---------- Records shown ----------

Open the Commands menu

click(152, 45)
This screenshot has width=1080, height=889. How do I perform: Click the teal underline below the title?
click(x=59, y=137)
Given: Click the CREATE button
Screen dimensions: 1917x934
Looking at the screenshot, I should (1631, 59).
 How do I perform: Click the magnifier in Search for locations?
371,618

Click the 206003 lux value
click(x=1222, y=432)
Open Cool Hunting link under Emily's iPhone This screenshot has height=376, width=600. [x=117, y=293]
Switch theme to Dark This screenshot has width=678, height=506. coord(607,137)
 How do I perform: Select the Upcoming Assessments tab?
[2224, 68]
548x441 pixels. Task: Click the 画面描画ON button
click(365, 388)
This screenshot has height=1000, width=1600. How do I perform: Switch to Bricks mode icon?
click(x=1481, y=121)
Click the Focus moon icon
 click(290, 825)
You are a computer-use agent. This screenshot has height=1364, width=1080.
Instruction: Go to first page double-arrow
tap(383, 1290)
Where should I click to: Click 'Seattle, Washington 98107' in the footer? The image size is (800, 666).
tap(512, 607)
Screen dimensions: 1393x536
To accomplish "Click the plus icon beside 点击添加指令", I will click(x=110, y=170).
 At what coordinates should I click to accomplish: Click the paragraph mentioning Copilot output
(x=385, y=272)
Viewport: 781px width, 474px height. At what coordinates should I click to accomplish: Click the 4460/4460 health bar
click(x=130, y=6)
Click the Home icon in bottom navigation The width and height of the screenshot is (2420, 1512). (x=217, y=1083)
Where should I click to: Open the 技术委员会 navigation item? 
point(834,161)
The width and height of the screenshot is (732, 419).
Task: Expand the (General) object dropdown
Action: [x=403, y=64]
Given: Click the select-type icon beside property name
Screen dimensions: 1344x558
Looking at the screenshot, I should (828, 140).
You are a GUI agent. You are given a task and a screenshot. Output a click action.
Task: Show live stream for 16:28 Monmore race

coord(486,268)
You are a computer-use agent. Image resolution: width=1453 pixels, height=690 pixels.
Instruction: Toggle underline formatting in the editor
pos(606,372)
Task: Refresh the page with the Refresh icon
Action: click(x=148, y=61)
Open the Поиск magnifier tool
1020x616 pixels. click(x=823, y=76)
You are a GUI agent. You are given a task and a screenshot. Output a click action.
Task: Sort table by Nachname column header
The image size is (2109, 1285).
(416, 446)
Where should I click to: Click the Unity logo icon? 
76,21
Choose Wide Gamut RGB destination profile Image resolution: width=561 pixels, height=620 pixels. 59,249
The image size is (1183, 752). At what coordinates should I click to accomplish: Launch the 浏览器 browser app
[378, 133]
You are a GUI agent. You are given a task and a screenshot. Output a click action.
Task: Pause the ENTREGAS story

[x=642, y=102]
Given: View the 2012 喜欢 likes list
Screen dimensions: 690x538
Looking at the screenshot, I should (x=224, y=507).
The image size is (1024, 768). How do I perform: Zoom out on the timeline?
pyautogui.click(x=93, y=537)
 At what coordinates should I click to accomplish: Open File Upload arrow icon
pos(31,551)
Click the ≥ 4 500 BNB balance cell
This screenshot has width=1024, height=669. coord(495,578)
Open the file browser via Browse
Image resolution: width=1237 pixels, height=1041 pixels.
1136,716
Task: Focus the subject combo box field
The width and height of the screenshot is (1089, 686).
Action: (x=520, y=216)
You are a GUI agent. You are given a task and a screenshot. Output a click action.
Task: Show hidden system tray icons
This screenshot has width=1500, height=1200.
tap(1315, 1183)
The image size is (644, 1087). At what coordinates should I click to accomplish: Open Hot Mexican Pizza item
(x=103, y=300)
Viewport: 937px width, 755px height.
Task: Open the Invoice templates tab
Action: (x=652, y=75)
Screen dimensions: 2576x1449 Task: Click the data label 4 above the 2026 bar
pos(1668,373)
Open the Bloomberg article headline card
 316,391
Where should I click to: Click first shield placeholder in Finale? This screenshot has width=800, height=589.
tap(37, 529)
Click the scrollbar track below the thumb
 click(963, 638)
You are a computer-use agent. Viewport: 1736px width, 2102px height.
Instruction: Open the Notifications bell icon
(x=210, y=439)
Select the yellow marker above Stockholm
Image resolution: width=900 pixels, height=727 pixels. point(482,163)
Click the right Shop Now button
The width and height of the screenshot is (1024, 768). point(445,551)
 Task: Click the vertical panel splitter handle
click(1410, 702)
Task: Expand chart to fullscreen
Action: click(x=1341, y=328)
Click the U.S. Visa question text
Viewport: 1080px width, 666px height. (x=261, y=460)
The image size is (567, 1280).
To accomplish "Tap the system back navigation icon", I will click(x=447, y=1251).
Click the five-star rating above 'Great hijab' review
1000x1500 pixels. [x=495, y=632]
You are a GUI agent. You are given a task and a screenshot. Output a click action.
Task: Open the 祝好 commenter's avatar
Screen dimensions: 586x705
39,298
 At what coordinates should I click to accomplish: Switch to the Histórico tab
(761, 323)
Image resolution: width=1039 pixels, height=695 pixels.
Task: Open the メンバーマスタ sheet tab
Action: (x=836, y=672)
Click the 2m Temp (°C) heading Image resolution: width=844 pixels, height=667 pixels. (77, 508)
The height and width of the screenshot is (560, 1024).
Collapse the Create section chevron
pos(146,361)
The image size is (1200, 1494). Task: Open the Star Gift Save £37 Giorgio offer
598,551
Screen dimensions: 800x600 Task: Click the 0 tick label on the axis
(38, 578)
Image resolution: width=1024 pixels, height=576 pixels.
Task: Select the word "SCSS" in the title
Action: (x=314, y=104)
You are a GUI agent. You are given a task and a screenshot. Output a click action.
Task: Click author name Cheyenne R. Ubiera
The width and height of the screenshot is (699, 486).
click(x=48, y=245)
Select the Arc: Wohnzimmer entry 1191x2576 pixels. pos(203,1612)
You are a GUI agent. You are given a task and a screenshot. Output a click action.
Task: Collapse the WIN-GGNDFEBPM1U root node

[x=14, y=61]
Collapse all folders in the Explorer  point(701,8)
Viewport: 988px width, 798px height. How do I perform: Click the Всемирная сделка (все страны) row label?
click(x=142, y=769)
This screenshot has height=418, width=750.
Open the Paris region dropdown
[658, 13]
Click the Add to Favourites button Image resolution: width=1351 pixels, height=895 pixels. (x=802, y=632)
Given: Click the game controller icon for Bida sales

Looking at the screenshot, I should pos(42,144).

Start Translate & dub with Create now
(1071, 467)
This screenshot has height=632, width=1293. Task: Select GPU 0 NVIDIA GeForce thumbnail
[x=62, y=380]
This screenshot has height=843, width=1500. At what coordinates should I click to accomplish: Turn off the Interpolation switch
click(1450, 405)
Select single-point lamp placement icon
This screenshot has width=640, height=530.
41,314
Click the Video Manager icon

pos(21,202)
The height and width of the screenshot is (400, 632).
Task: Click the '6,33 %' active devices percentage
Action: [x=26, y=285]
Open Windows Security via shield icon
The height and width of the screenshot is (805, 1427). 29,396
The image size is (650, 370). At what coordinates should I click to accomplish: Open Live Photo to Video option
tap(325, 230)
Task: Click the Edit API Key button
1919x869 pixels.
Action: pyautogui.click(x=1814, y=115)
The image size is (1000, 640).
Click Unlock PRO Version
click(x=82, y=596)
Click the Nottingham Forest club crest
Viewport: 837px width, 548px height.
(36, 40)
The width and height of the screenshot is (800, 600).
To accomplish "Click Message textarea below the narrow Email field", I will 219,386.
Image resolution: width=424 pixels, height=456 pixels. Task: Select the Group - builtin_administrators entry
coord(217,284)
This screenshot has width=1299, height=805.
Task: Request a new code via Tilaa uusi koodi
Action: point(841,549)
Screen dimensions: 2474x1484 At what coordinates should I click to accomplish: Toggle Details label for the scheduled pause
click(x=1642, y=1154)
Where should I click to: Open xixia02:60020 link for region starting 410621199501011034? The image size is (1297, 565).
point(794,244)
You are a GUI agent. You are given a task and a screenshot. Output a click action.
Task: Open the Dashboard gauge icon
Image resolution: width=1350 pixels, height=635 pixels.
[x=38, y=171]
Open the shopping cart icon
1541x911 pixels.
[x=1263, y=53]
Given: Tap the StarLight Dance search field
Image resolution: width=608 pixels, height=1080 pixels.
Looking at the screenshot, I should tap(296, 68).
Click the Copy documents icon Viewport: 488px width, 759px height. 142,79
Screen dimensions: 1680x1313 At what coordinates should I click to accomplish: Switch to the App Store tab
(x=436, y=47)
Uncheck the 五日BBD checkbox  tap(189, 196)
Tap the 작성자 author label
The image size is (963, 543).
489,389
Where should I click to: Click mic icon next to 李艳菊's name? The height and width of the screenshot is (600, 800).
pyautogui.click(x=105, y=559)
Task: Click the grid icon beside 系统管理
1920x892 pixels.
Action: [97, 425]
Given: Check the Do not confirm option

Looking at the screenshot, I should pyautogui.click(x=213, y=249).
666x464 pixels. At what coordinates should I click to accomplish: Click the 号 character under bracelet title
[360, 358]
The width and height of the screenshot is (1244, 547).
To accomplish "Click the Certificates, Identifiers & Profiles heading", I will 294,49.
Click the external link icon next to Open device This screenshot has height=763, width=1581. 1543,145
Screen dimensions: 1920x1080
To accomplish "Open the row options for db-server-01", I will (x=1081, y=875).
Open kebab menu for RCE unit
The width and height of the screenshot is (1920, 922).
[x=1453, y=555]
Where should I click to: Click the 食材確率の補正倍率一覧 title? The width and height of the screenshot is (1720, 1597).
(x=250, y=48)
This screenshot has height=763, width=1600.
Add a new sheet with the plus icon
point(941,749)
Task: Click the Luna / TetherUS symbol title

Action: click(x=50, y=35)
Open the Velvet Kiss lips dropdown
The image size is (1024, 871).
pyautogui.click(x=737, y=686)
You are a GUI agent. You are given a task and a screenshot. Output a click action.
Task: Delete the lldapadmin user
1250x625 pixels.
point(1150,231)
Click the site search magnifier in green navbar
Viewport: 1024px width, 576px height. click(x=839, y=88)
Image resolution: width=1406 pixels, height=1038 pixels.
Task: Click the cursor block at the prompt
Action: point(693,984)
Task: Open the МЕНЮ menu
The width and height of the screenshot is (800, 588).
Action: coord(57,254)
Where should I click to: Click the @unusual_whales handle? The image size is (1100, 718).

----------

Work instruction –
Reproduce the lines from the one containing "Add a new sheet with the plus icon" to the end of the entries, keeping both ends and adding nothing.

Result below –
Add a new sheet with the plus icon
point(941,749)
Task: Click the Luna / TetherUS symbol title

Action: click(x=50, y=35)
Open the Velvet Kiss lips dropdown
The image size is (1024, 871).
pyautogui.click(x=737, y=686)
You are a GUI agent. You are given a task and a screenshot. Output a click action.
Task: Delete the lldapadmin user
1250x625 pixels.
point(1150,231)
Click the site search magnifier in green navbar
Viewport: 1024px width, 576px height. click(x=839, y=88)
Image resolution: width=1406 pixels, height=1038 pixels.
Task: Click the cursor block at the prompt
Action: point(693,984)
Task: Open the МЕНЮ menu
The width and height of the screenshot is (800, 588).
Action: coord(57,254)
Where should I click to: Click the @unusual_whales handle? The image size is (1100, 718).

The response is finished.